TÂCHES
1/ Répondez à ces questions à l'aide du texte extrait :
(a) À quelle date Bonaparte a-t-il adressé une proclamation à son armée ?
(b) Dans quelle gazette le Directoire insère-t-il cette proclamation ?
(c) De quoi Augereau vient-il de prendre le commandement ?
2/ Reproduisez à l'identique le passage du texte extrait qui va de « Déjà, au Luxembourg, Barras » à « protecteurs des prêtres. ».

Déjà, au Luxembourg, Barras et ses deux complices dédaignent de dissimuler. Bonaparte a, le 14 juillet, adressé à son armée une proclamation menaçante contre le Corps législatif : cette proclamation, le Directoire l’insère en première page dans sa gazette officieuse, le Rédacteur. Les divers corps de l’armée d’Italie ont rédigé dans le même temps des protestations violentes contre les Conseils : ces protestations sont envoyées aux autorités dans les départements. Cependant Augereau est arrivé d’Italie, il vient de prendre le commandement de la division militaire. Il faut donner le change. Bien vite, les officieux dénoncent les complots parlementaires ; et les cafés, les lieux publics se remplissent d’agents provocateurs qui flétrissent les bavards, les fauteurs d’intrigues, les protecteurs des prêtres.

EXTRAIT DE DONNÉES
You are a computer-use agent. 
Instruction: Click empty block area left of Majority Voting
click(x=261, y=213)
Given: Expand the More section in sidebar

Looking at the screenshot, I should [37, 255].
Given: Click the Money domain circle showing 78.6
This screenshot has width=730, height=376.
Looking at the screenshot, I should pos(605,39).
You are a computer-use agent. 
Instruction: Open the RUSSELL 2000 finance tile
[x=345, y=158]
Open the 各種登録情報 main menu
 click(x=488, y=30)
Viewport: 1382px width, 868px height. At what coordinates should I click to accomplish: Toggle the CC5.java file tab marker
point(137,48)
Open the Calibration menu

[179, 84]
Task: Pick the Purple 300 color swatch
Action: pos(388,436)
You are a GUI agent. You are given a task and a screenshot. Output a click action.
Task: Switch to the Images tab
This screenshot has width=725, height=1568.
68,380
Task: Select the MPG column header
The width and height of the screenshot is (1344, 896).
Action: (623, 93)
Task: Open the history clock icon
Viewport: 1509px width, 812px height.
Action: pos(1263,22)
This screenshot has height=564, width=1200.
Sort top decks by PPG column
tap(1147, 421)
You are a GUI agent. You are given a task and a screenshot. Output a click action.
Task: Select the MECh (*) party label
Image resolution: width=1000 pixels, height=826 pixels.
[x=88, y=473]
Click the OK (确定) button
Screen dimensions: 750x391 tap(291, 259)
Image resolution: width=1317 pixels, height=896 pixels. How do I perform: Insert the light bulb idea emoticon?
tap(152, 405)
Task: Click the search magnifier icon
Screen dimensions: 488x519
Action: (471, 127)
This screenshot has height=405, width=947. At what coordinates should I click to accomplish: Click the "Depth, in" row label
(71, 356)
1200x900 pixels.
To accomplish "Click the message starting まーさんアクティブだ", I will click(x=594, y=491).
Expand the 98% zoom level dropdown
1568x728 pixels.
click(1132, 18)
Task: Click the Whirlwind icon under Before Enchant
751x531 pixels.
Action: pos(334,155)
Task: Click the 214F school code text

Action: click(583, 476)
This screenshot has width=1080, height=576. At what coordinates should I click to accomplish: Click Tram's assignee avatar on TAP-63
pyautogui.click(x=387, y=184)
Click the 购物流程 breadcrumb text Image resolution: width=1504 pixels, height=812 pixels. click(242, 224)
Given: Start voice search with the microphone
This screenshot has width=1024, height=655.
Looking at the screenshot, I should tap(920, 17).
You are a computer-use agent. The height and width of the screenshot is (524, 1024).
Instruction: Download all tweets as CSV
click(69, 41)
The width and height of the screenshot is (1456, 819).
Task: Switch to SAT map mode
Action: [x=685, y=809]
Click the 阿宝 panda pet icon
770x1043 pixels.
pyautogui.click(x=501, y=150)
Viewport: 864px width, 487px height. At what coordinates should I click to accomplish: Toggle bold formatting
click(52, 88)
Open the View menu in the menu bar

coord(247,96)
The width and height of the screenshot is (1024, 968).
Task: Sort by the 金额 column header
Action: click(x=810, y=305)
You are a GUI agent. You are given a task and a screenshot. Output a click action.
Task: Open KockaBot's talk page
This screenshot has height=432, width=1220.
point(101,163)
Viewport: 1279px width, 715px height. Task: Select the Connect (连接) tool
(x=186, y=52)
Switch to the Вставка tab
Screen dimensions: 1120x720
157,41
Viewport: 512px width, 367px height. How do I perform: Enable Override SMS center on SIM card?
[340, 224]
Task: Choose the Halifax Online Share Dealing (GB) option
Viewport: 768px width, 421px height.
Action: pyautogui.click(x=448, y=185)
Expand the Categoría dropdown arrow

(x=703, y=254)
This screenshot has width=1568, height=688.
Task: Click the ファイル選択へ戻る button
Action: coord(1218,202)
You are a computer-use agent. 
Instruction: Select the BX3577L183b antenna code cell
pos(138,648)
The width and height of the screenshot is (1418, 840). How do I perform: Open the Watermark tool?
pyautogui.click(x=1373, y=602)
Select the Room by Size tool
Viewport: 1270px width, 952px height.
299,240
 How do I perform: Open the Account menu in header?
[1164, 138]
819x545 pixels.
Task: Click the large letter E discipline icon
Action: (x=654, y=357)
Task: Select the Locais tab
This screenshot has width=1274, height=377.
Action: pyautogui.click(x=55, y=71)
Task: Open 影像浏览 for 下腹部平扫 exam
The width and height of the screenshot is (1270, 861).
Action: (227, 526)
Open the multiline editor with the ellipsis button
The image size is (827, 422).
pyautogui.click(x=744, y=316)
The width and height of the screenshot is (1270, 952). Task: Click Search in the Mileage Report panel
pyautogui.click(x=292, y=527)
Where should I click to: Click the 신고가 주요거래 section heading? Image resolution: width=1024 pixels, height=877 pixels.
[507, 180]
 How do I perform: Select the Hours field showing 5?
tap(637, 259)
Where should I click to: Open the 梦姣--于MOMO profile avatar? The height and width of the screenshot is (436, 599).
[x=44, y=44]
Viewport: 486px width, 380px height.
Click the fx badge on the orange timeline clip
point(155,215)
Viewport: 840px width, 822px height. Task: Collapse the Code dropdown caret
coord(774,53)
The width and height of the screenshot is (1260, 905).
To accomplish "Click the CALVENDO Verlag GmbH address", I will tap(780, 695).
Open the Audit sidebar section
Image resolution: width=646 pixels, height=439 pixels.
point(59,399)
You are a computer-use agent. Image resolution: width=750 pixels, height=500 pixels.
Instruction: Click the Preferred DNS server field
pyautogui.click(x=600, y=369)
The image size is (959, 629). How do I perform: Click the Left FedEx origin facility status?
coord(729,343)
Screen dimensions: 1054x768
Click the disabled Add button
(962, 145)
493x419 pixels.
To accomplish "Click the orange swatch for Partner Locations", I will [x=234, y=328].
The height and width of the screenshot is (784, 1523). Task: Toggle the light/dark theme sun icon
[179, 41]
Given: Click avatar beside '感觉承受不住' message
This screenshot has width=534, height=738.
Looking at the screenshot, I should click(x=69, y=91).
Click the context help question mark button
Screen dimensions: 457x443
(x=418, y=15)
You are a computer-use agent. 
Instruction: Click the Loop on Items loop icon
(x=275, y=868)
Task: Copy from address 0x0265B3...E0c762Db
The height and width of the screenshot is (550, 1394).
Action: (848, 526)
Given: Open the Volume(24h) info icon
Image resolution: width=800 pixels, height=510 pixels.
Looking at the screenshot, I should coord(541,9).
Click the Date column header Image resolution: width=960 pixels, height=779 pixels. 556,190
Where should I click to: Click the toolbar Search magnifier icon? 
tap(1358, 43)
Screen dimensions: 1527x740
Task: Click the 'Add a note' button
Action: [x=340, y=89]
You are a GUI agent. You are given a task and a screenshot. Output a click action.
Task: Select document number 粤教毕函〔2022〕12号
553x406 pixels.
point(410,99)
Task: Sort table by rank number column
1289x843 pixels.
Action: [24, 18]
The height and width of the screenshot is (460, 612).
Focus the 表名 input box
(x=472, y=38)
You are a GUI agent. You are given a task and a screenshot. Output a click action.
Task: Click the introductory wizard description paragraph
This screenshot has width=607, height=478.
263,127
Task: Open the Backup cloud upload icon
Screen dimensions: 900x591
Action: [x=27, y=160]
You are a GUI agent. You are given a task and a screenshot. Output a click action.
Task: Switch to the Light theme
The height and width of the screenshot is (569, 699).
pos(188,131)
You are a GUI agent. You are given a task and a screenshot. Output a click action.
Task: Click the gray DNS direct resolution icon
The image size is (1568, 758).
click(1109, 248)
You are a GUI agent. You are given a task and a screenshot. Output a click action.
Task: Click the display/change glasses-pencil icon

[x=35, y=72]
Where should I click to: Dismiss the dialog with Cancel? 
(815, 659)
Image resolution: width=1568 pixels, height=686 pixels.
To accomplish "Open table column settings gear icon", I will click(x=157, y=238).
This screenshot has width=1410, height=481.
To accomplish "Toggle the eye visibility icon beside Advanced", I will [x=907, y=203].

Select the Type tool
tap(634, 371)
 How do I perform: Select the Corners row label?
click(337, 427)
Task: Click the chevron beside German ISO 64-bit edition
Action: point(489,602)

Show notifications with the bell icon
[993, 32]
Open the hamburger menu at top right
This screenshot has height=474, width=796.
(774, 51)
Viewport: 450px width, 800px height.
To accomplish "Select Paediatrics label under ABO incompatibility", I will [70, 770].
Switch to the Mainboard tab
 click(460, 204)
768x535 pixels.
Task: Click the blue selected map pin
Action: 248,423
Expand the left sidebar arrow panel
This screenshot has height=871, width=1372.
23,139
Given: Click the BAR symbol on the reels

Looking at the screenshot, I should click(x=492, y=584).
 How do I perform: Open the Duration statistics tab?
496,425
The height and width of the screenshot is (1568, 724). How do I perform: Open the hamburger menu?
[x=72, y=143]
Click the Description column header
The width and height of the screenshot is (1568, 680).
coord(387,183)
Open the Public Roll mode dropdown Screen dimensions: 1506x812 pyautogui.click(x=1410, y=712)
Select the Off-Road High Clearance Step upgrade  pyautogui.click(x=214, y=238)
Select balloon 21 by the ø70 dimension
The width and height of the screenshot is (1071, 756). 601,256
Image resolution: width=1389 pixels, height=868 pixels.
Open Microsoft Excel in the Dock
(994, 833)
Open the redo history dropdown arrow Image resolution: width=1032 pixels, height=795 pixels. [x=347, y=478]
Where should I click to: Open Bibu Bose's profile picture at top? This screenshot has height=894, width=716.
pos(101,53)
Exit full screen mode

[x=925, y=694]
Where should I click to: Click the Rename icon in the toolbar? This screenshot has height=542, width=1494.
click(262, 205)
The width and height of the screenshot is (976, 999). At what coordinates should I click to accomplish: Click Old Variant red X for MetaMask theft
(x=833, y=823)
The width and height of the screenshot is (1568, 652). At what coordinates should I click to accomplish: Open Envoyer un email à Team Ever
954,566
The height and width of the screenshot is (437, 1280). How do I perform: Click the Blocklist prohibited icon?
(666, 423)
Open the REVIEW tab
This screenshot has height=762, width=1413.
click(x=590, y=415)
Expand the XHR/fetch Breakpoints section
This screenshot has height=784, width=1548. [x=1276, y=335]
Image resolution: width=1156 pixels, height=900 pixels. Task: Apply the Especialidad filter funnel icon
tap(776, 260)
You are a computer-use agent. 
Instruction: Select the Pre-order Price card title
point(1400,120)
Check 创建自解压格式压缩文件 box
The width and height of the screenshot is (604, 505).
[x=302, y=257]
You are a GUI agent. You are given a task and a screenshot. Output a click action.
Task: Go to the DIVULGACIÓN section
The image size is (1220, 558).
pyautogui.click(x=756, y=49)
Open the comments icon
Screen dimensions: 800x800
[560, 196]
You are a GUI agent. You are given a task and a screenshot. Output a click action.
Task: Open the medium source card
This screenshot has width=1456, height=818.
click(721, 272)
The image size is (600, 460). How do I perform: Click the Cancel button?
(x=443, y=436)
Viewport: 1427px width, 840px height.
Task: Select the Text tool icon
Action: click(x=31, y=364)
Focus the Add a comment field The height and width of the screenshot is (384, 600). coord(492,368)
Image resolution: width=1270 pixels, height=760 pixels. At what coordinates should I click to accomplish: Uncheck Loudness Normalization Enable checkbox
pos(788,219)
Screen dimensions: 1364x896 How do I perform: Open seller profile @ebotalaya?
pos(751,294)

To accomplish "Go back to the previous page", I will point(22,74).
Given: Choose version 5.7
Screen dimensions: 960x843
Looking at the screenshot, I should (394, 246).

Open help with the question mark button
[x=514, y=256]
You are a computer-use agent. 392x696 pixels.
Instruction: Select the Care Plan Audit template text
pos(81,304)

RÉSULTATS FINAUX
1/
(a) Le 14 juillet.
(b) Dans le Rédacteur.
(c) De la division militaire.

2/
Déjà, au Luxembourg, Barras et ses deux complices dédaignent de dissimuler. Bonaparte a, le 14 juillet, adressé à son armée une proclamation menaçante contre le Corps législatif : cette proclamation, le Directoire l’insère en première page dans sa gazette officieuse, le Rédacteur. Les divers corps de l’armée d’Italie ont rédigé dans le même temps des protestations violentes contre les Conseils : ces protestations sont envoyées aux autorités dans les départements. Cependant Augereau est arrivé d’Italie, il vient de prendre le commandement de la division militaire. Il faut donner le change. Bien vite, les officieux dénoncent les complots parlementaires ; et les cafés, les lieux publics se remplissent d’agents provocateurs qui flétrissent les bavards, les fauteurs d’intrigues, les protecteurs des prêtres.